**Action item:** Set down all of the records exactly.

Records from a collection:
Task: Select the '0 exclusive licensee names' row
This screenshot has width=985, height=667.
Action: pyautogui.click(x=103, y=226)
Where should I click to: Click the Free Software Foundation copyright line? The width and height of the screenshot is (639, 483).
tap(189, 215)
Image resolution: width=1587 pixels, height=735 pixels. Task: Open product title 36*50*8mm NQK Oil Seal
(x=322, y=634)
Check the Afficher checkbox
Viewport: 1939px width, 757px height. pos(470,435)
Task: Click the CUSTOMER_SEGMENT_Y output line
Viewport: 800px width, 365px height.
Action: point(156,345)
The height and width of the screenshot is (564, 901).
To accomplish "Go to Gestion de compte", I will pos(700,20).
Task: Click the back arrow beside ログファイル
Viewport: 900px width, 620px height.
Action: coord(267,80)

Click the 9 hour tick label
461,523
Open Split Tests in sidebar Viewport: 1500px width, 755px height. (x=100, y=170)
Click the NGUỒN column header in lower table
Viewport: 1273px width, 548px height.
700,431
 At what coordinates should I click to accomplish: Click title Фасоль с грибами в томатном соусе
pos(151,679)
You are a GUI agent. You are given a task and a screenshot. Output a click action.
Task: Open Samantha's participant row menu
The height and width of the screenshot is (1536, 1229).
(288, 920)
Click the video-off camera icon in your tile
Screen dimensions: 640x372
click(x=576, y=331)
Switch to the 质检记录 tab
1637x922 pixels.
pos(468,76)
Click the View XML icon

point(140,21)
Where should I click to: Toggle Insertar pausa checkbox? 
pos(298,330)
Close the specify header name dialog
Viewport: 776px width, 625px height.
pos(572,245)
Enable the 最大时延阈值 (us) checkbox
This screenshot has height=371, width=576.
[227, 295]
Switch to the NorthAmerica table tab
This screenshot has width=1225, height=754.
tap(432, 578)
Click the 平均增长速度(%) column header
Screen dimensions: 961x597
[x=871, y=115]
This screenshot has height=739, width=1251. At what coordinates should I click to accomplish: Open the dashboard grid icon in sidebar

**Response:**
Task: Select the '0 exclusive licensee names' row
This screenshot has width=985, height=667.
Action: pyautogui.click(x=103, y=226)
Where should I click to: Click the Free Software Foundation copyright line? The width and height of the screenshot is (639, 483).
tap(189, 215)
Image resolution: width=1587 pixels, height=735 pixels. Task: Open product title 36*50*8mm NQK Oil Seal
(x=322, y=634)
Check the Afficher checkbox
Viewport: 1939px width, 757px height. pos(470,435)
Task: Click the CUSTOMER_SEGMENT_Y output line
Viewport: 800px width, 365px height.
Action: point(156,345)
The height and width of the screenshot is (564, 901).
To accomplish "Go to Gestion de compte", I will pos(700,20).
Task: Click the back arrow beside ログファイル
Viewport: 900px width, 620px height.
Action: coord(267,80)

Click the 9 hour tick label
461,523
Open Split Tests in sidebar Viewport: 1500px width, 755px height. (x=100, y=170)
Click the NGUỒN column header in lower table
Viewport: 1273px width, 548px height.
700,431
 At what coordinates should I click to accomplish: Click title Фасоль с грибами в томатном соусе
pos(151,679)
You are a GUI agent. You are given a task and a screenshot. Output a click action.
Task: Open Samantha's participant row menu
The height and width of the screenshot is (1536, 1229).
(288, 920)
Click the video-off camera icon in your tile
Screen dimensions: 640x372
click(x=576, y=331)
Switch to the 质检记录 tab
1637x922 pixels.
pos(468,76)
Click the View XML icon

point(140,21)
Where should I click to: Toggle Insertar pausa checkbox? 
pos(298,330)
Close the specify header name dialog
Viewport: 776px width, 625px height.
pos(572,245)
Enable the 最大时延阈值 (us) checkbox
This screenshot has height=371, width=576.
[227, 295]
Switch to the NorthAmerica table tab
This screenshot has width=1225, height=754.
tap(432, 578)
Click the 平均增长速度(%) column header
Screen dimensions: 961x597
[x=871, y=115]
This screenshot has height=739, width=1251. At what coordinates should I click to accomplish: Open the dashboard grid icon in sidebar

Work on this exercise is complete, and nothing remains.